H1N1 globally, according to the WHO the swine flu global death toll tops 5,700:
- in the Americas – 4,175 deaths have been reported since the first appearance of the disease in April.
- Southeast Asia – 605 deaths
- West Pacific – 465
- Europe – 281
- East Mediterranean – 111
- Africa – 75
H1N1 vaccine development has stirred the controversy surrounding inoculations. The Atlantic questions the impact of a swine flu vaccine, while Newsweek tries to tackle the inoculation misinformation.
And Effect Measure explains the epidemiology of a pandemic flu (eg H1N1) versus a seasonal flu:
…the main feature [is] not the clinical characteristics or the virulence of the virus. So far this looks pretty much like a standard influenza A virus — except for the epidemiology.

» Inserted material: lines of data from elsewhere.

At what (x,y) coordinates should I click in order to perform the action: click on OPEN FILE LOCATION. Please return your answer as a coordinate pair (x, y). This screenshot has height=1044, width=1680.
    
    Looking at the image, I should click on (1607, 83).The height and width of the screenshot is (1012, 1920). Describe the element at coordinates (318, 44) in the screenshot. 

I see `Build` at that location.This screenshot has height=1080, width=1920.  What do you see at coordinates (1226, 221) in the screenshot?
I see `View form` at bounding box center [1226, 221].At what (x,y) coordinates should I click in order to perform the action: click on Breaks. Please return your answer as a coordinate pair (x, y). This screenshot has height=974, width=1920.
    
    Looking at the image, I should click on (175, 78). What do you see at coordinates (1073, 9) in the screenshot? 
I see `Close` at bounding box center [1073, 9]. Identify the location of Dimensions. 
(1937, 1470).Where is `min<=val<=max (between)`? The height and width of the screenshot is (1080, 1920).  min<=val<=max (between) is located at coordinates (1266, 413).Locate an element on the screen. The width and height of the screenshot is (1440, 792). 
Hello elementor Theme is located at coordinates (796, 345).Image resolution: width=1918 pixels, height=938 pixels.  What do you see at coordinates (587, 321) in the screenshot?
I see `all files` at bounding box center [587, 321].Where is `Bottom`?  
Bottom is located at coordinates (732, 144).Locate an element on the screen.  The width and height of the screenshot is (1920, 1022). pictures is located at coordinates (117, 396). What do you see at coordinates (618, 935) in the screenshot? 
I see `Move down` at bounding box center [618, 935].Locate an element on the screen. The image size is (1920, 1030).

Epidemiology is the public health science that studies the patterns of illness in populations. One kind of pattern we study is who is getting sick. And it is a change in this pattern that is one of the big differences between a pandemic strain and a seasonal strain. Pandemic strains have a greater tendency to infect and make sicker much younger victims. In seasonal influenza it is the over 65 age group that contributes most of the serious illness and deaths, but with pandemic strains (not just the current one), lack of immunity in the population makes those under age 65 a bigger target and they sicken and die proportionately more than in a non-pandemic season. And that’s exactly what we are seeing this year.